But that is only just the start of what could be achieved according to CEO John Teegan who is now seeking additional application areas for the company’s mixed-signal ICs and a possible IPO.
The company was founded in 2001 and is still privately held, but with unit shipments expected to be about 600 million units in 2016 it has clearly reached significant revenue and apparently with no direct competitors. That said at least one company, Anadigm Inc. (Mesa, Arizona) has been around for many years selling field programmable analog arrays.
Silego’s offering is based on a one-time-programmable mixed-signal function array approach to analog, timing, some digital and power integration. Over the last several years the company has based its offering on a series of base die integrating a number of analog and digital functions. When put together with design software this allows users to develop custom circuits that are then characterized by way of on-die antifuse switches. Even though functions are analog they can be trimmed and checked physically for suitability in rapid order.
Silego and its customers get economies of scale through foundry partner TSMC and its 0.18-micron CMOS process used for the chips. Standard processing and packaging keeps part costs down in the 30¢ range, while prototyping can be iterated over a few days and production reached in weeks, the company states.

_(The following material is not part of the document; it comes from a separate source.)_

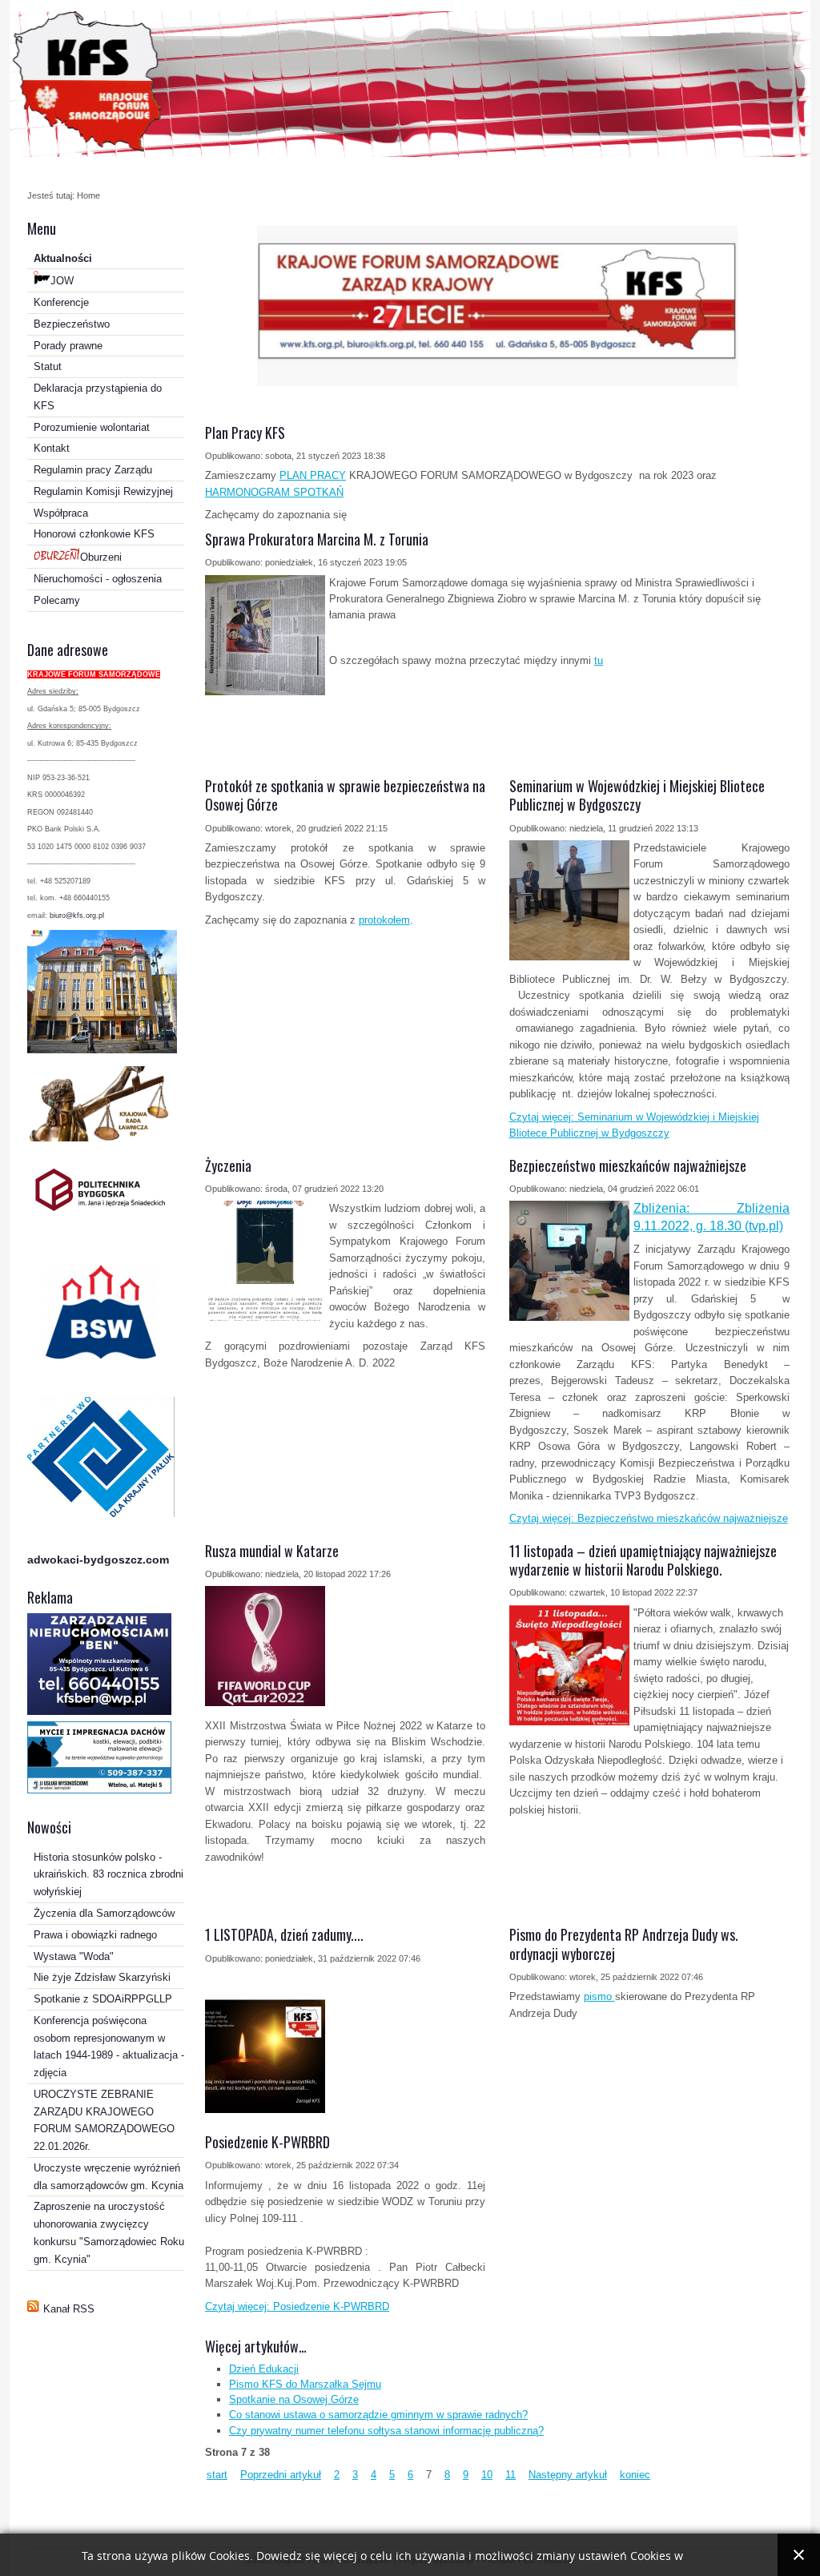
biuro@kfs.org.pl (77, 916)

From the system designers’ perspective one part can eliminate multiple discrete components from the bill of materials and save square centimeters of PCB real estate, while saving cost and time to market.

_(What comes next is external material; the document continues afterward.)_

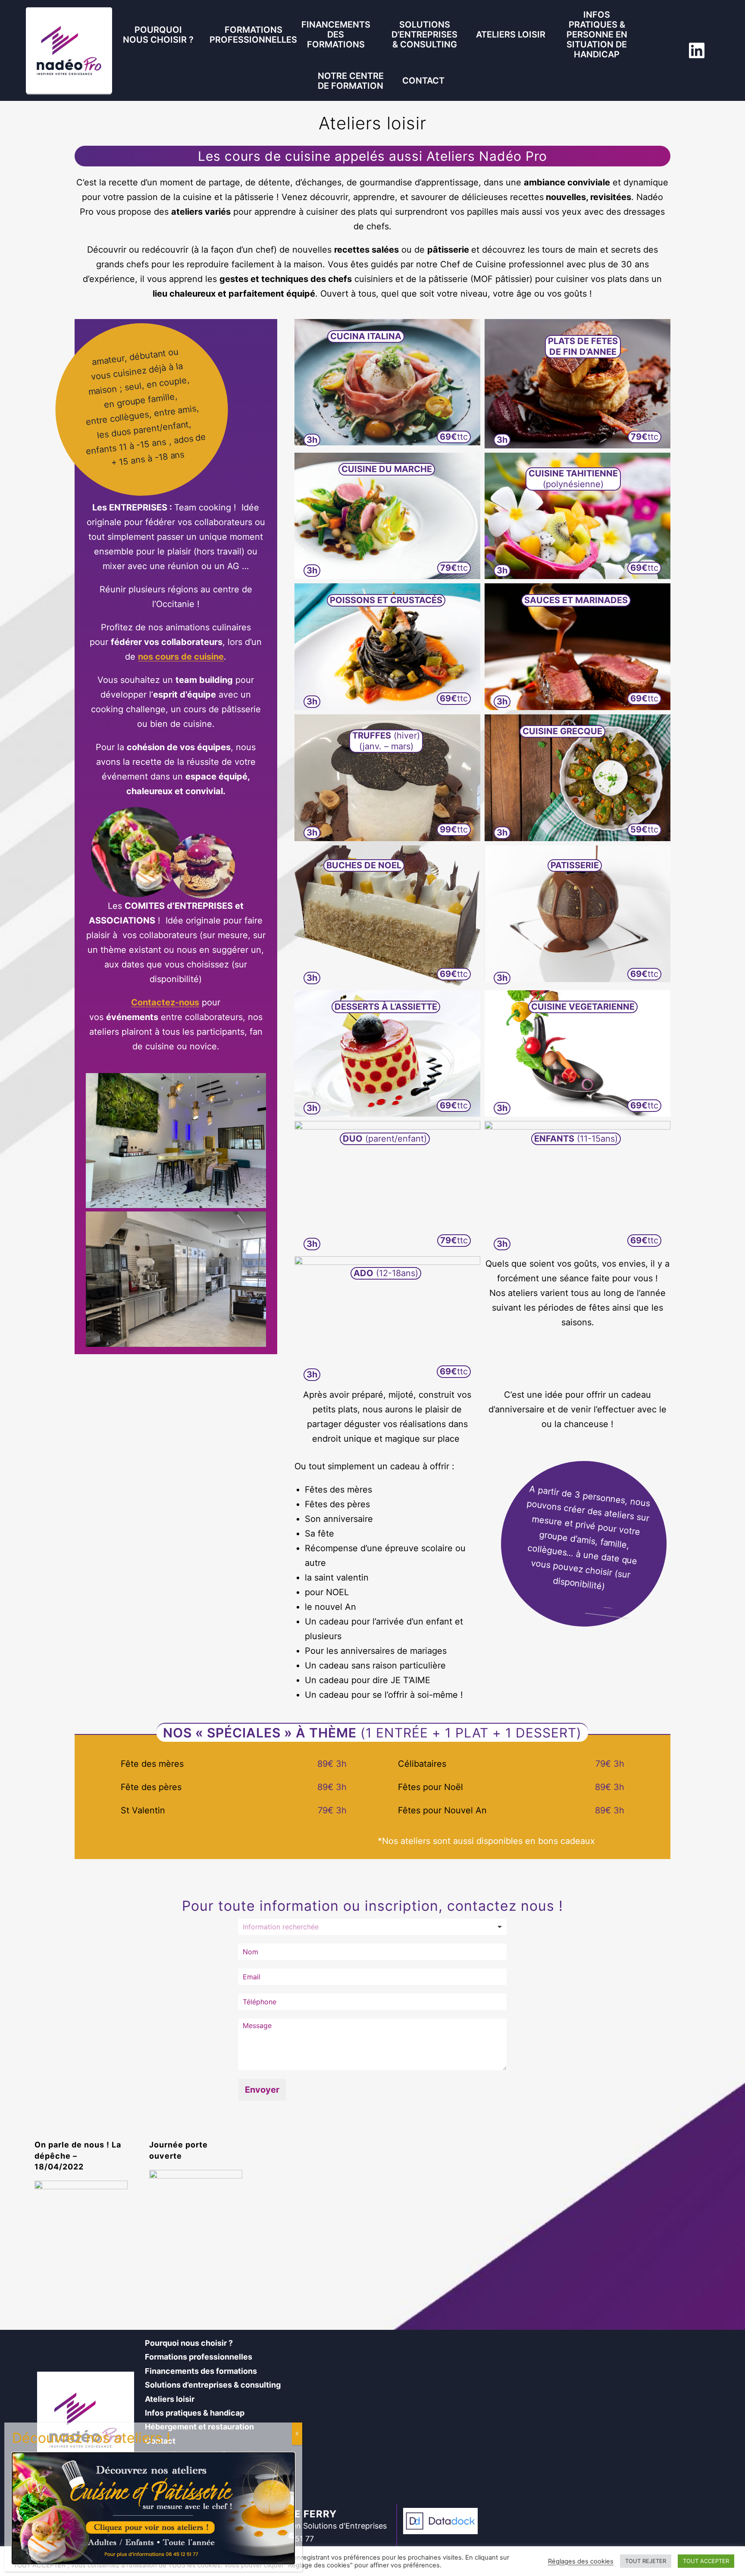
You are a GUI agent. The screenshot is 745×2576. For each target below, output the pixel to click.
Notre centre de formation (351, 81)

A timeline of CMIC devices. Source: Silego.
That may sound like an unstoppable win but it all depends on there being a CMIC base device that supersets the system designers’ requirement. Choosing the right set of resources to include on a die has been what challenged the traditional field programmable analog array (FPAA) market. However, with 1300 design wins to date claimed across about 13 base die and a total of 2 billion units shipped, it is clearly not a problem that has affected Silego.
It is also an argument that persuaded semiconductor industry veteran Mike Noonen to join the company as vice president of sales and business development earlier in 2016 (see Silego signs Noonen to drive sales, marketing).

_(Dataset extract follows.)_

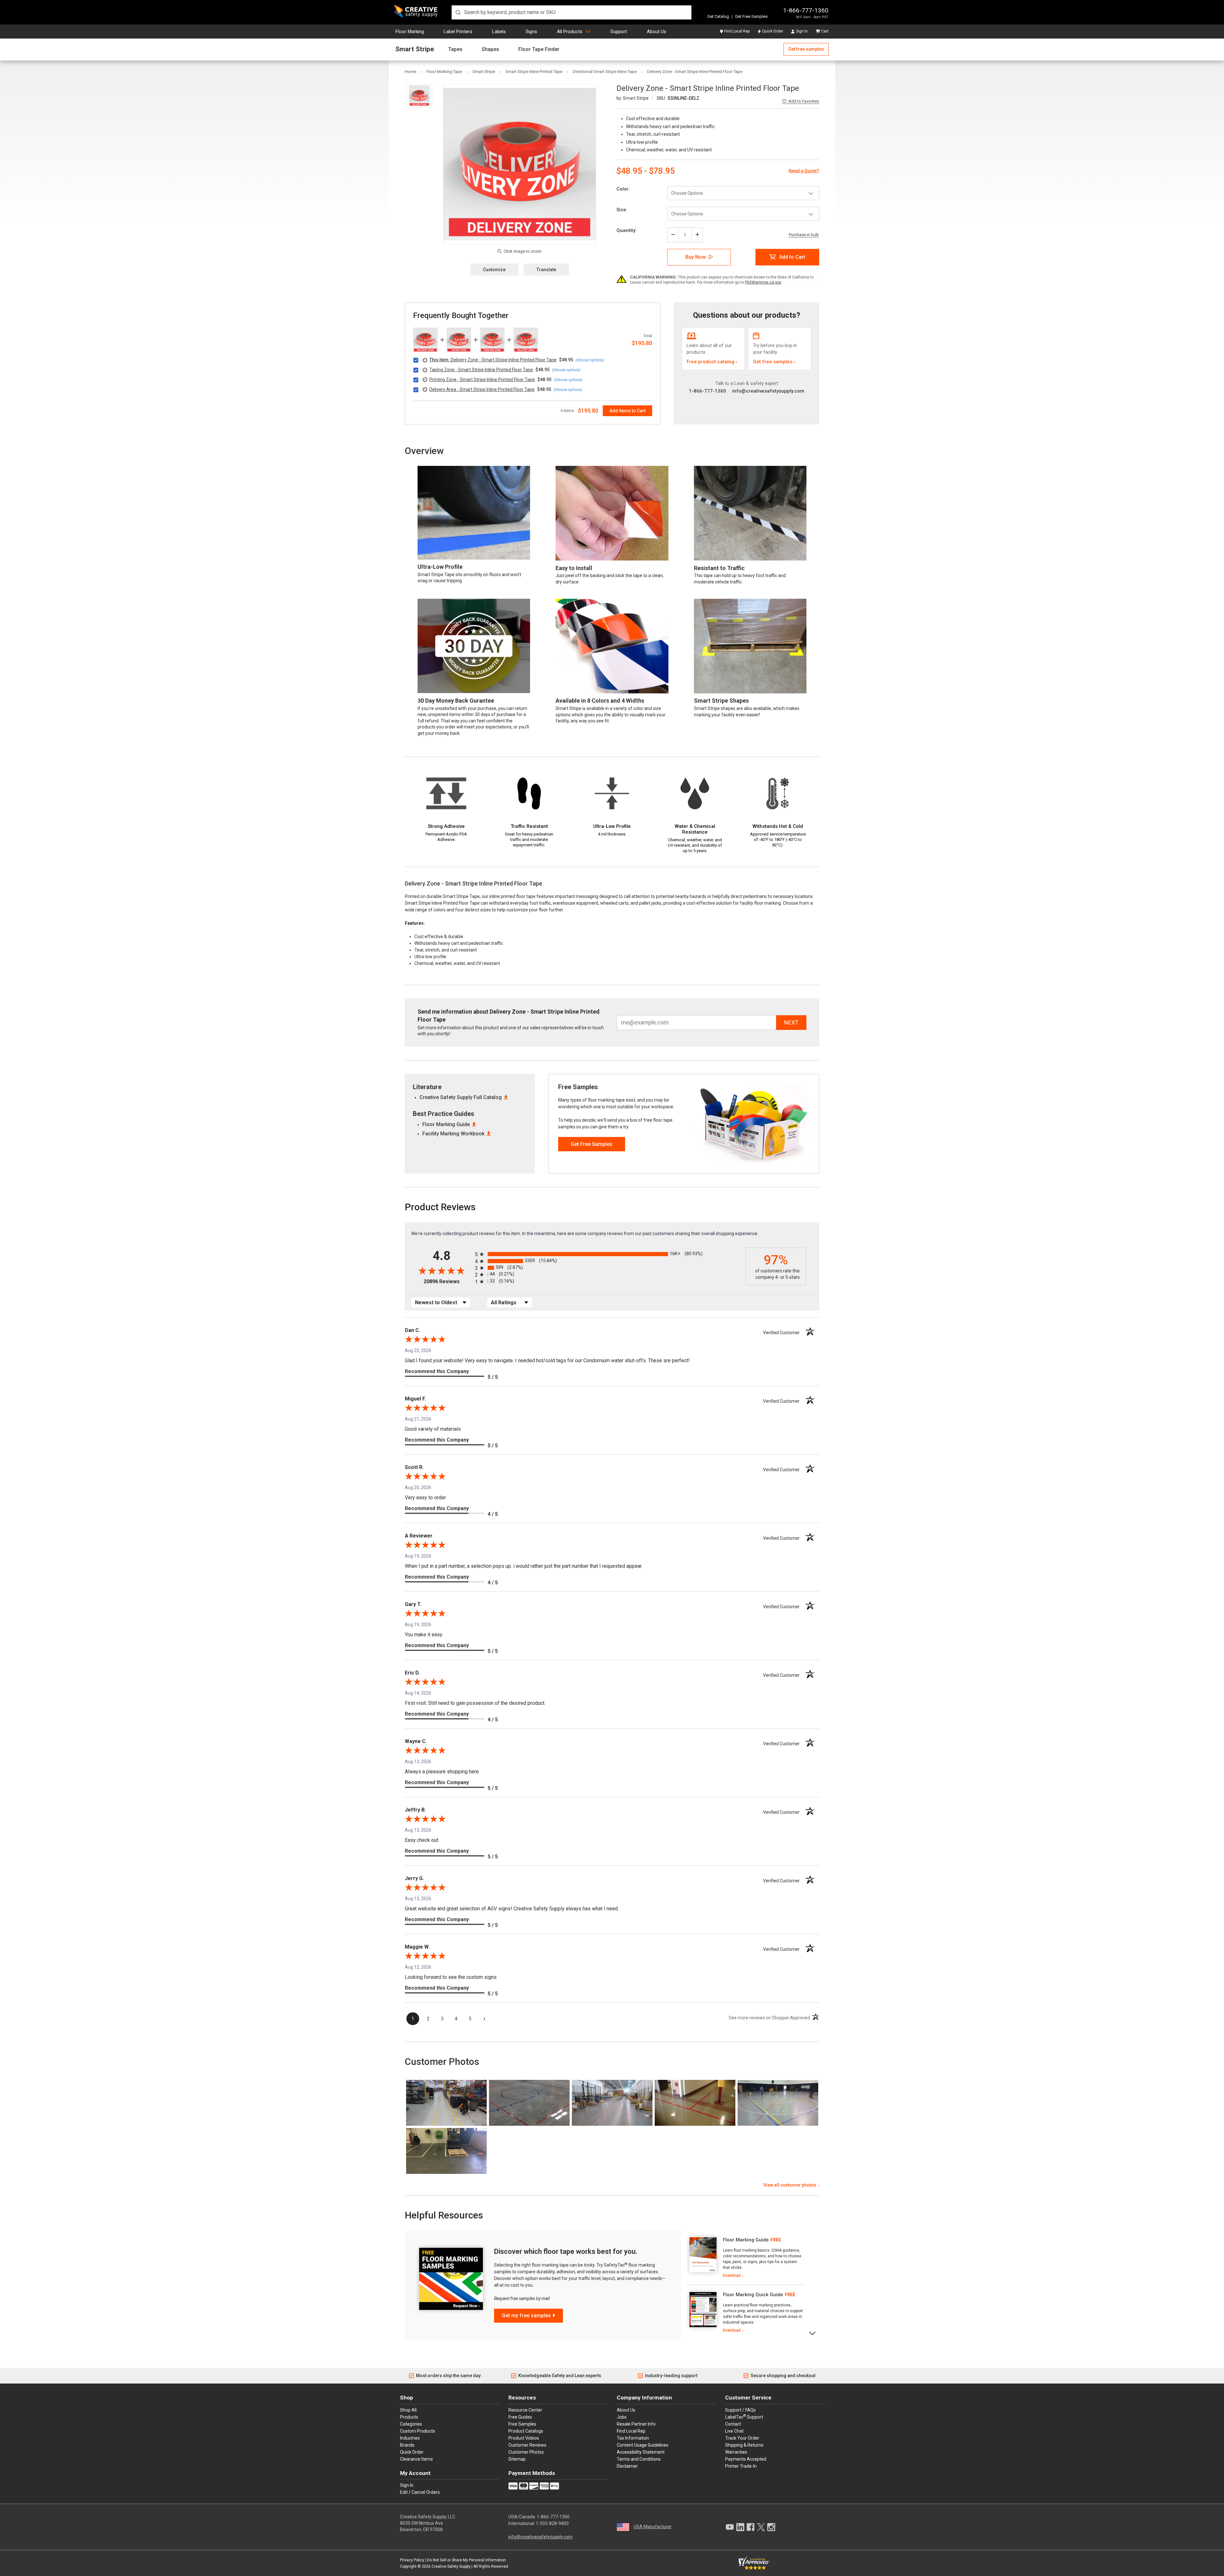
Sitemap (517, 2459)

CEO John Teegan explains that for the first six or seven years of its existence Silego was a supplier of silicon clock chips to the PC and notebook computer industries. But that in about 2007 it became clear that Intel was going to integrate that function out of existence and that Silego needed to find alternative business.
What it was able to do was use its knowledge of the PC motherboard and its CMIC approach to sweep up discrete analog and digital components and hit significant volume with customers that already trusted the company. As a result most of the company’s progress to date has been made in the notebook and tablet computer space.
The CMICs sits below the microcontroller and are “no-code” devices that include op amps, comparators, counters, ADCs, pulse width modulation, simple digital logic up to the complexity of an asynchronous state machine and in some case power transistors. No passives are included as such but trimming of circuits is possible in the development kit.
GreenFET, GreenCLK and GreenPAK devices provide integration below the level of software programmability. Source: Silego.
The functions that can be implemented are many: motor and fan control, power sequencing, LED control, system reset, sensor interfacing, port detection and many more besides.
“We’re in the bulk of notebook and tablet computers,” said Teegan. Softness in the computing market over the last couple of years may explain Teegan’s eagerness to get into other markets. “It’s still a couple of hundred million units per year,” Teegan responded. “We’re also in some smartphones.”
But Silego is applicable generally where customers want integration, differentiation and where size and form factor can be important, Noonen said. “So that is battery-operated applications, wearables, IoT industrial applications,” said Teegan. Automotive is another sector where the strategy could play, said Teegan. For now Silego lacks the automotive qualifications necessary to gain design wins but they will come in time.
The most recent addition to the family of CMICs is the GPAK 5, which has expanded the range with the addition of an I2C block. The GPAK 5 I2C enables designers to read and change device configuration, such as analog comparator thresholds, on the fly. The GPAK5 includes I2C, analog comparators, digital logic and timing, 25kHz, 2MHz and 25MHz oscillators, an 8-state state machine in a 20-pin packagage measuring 2mm by 3mm.
Silego is already working with the likes of Nvidia, Qualcomm, Broadcom and Ambarella to improve reference designs by sweeping up peripheral circuitry on those companies reference boards.
Further base die are coming in 2017 along with chip-scale packaging, Teegan said.
Noonen pointed out that the fragmented nature of IoT was a great opportunity for Silego to offer its configurability and that smartwatches, fitness bands and virtual reality are all places where PCB real-estate is at a premium.
He added that packaging is likely to be another differentiator for Silego going forward. To date the company has used standard packaging but the potential of using 2.5D and 3D multidie packaging to combine digital and Silego mixed-signal devices could clearly create value. Configuration ASICs for MEMS components is another area where Silego does not yet sell but may in the future, said Noonen.
Teegan said that Silego has annual revenues exceeding $60 million and the company has been profitable since 2013. It would seem that the only thing that might prevent an initial public offering of shares in Silego would likely be a pre-emptive trade acquisition in these consolidating times.